■ Required action
Up to and including the final line, please copy every line exactly, starting from the one that contains "Orlov (26, 1956)" in the material below.

■ Data
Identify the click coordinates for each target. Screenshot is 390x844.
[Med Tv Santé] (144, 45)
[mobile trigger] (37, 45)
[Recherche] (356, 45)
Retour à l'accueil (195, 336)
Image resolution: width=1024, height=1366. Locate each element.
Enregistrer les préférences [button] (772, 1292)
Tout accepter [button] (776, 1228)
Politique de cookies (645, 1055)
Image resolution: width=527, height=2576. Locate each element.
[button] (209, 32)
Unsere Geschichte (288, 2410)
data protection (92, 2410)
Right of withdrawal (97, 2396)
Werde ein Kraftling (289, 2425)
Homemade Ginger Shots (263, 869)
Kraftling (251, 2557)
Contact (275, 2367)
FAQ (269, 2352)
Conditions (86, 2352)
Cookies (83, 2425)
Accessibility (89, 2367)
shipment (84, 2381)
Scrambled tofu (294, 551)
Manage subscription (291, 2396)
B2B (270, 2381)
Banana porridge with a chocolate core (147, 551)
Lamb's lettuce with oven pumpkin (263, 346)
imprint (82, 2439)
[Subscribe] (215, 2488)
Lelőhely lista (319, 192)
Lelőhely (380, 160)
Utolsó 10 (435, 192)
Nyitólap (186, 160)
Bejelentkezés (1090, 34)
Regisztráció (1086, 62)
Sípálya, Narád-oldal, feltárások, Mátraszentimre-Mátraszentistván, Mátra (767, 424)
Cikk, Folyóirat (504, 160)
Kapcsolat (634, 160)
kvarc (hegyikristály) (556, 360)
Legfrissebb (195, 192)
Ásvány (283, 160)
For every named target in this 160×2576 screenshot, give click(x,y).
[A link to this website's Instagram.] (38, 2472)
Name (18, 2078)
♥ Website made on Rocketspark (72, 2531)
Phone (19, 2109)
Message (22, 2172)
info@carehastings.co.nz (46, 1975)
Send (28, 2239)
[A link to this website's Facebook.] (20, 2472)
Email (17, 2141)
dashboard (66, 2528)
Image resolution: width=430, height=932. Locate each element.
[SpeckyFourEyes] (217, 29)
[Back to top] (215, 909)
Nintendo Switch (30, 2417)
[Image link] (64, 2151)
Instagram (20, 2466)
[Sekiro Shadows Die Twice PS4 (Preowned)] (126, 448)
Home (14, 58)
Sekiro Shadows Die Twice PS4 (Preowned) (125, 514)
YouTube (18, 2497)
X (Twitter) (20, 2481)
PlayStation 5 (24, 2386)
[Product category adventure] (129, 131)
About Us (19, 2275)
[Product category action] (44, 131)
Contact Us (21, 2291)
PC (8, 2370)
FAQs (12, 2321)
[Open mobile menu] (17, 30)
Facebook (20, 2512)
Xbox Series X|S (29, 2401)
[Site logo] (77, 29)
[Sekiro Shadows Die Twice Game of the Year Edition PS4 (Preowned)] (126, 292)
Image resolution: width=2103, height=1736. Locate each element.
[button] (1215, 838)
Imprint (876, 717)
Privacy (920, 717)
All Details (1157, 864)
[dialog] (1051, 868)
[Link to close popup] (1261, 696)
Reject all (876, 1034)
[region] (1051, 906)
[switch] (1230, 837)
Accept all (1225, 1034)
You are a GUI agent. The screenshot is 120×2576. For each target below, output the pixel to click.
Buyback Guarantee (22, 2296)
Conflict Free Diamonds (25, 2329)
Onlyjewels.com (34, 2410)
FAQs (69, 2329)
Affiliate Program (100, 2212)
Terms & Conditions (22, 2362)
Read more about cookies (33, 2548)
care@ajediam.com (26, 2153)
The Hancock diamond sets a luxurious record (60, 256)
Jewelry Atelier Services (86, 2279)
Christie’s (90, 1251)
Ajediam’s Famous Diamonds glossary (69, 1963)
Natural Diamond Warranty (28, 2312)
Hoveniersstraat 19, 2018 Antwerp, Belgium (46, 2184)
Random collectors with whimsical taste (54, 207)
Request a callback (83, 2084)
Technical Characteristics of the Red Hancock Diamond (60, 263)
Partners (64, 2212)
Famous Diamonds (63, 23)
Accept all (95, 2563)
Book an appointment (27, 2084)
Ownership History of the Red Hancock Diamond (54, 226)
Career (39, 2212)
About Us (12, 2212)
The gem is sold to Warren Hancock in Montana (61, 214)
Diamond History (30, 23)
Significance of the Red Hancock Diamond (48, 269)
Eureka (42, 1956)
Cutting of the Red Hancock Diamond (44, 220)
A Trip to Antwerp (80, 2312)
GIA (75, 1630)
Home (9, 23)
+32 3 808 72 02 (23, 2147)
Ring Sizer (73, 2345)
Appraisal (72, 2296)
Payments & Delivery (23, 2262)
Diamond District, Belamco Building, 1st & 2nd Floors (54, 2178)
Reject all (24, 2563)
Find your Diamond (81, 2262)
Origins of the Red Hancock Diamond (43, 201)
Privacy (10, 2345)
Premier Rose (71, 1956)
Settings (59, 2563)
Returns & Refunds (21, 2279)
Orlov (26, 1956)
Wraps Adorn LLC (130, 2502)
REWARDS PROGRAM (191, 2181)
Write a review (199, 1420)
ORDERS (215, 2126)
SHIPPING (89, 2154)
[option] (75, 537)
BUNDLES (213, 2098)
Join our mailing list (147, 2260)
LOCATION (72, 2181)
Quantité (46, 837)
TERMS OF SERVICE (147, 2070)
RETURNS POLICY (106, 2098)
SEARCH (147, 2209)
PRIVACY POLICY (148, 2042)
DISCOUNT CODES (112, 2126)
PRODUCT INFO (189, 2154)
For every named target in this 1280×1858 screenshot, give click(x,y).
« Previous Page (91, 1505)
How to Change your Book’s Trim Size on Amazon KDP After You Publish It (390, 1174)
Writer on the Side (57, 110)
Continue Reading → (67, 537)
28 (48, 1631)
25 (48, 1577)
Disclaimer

■ Answer for the task
Orlov (26, 1956)
Wraps Adorn LLC (130, 2502)
REWARDS PROGRAM (191, 2181)
Write a review (199, 1420)
ORDERS (215, 2126)
SHIPPING (89, 2154)
[option] (75, 537)
BUNDLES (213, 2098)
Join our mailing list (147, 2260)
LOCATION (72, 2181)
Quantité (46, 837)
TERMS OF SERVICE (147, 2070)
RETURNS POLICY (106, 2098)
SEARCH (147, 2209)
PRIVACY POLICY (148, 2042)
DISCOUNT CODES (112, 2126)
PRODUCT INFO (189, 2154)
For every named target in this 1280×1858 screenshot, give click(x,y).
« Previous Page (91, 1505)
How to Change your Book’s Trim Size on Amazon KDP After You Publish It (390, 1174)
Writer on the Side (57, 110)
Continue Reading → (67, 537)
28 (48, 1631)
25 (48, 1577)
Disclaimer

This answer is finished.